Le milieu défensif du Real Madrid, Pepe, s’est une nouvelle fois tristement illustré mercredi soir face à Barcelone, en Coupe du Roi : alors que Lionel Messi est au sol, le Portugais lui piétine volontairement la main. Il n’en était pas à son coup d’essai. Retour sur le parcours du joueur le plus détesté de Liga.

Le 21 avril 2009, Kepler Laveran Lima Ferreira, dit Pepe, est bien dans le match décisif opposant le Real Madrid à Getafe au stade Santiago Bernabeu. A la 87e, Javier Casquero, capitaine des banlieusards madrilènes, file seul au but quand le Portugais l’abat dans la surface. Cette faute à la con et le penalty logique qui en découle sonnent le glas des espoirs de titre de la maison blanche.
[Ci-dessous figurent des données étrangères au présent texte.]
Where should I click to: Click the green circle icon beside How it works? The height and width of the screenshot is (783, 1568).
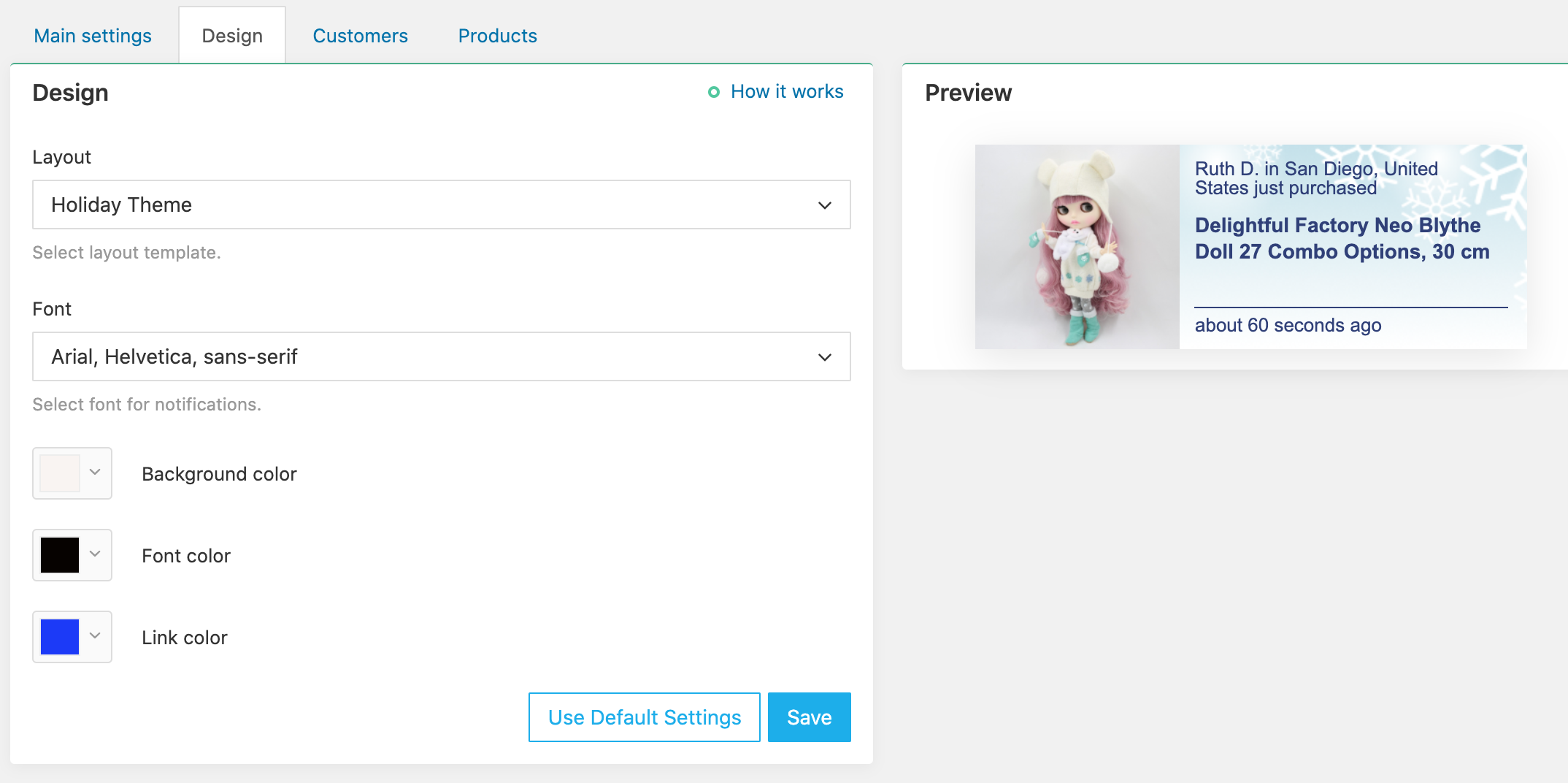click(x=714, y=92)
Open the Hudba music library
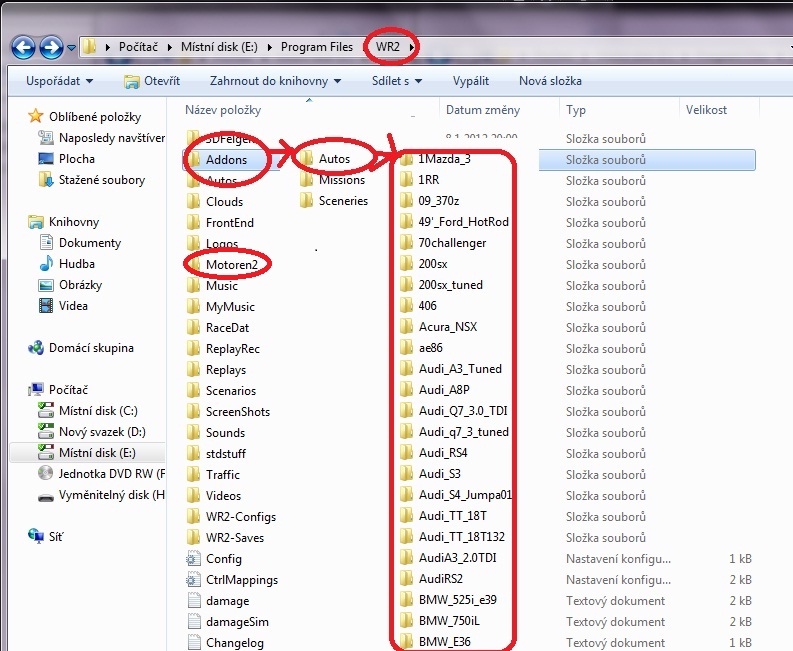The height and width of the screenshot is (651, 793). click(x=76, y=264)
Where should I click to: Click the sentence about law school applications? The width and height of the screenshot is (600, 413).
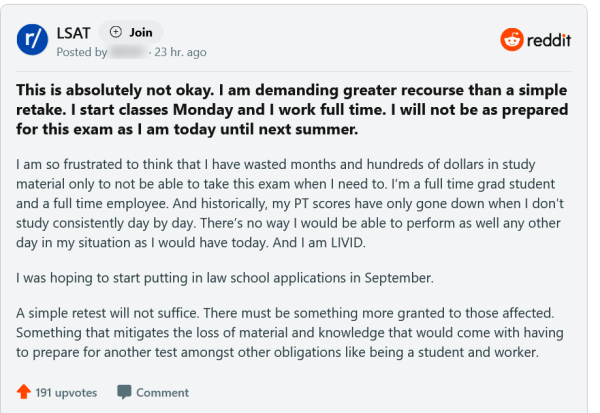coord(225,278)
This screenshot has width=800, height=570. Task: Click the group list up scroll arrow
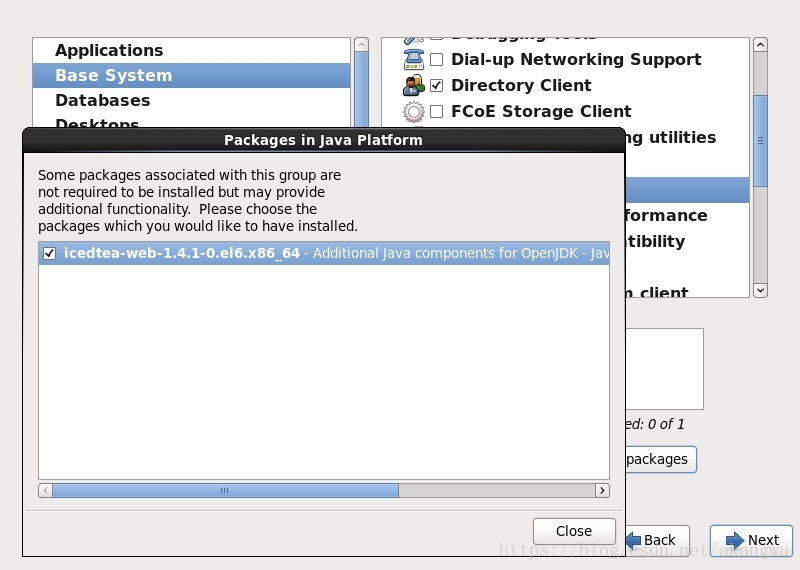coord(760,44)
Se rendant compte de sa boulette, Pepe dégoupille complètement: il piétine la colonne vertébrale de l’attaquant resté à terre, puis vidange sa colère sur le visage de l’Uruguayen Albin, avant de se palper les bourses devant le quatrième arbitre. Deux ans plus tard, Casquero, victime du défenseur, tente un premier élément de réponse: « Tu veux savoir pourquoi il m’a fait ça? Bah c’est simple: ce mec est un abruti, c’est tout! » Depuis, Pepe a eu plusieurs fois l’occasion d’imiter son personnage d’ignoble, surtout contre le Barça.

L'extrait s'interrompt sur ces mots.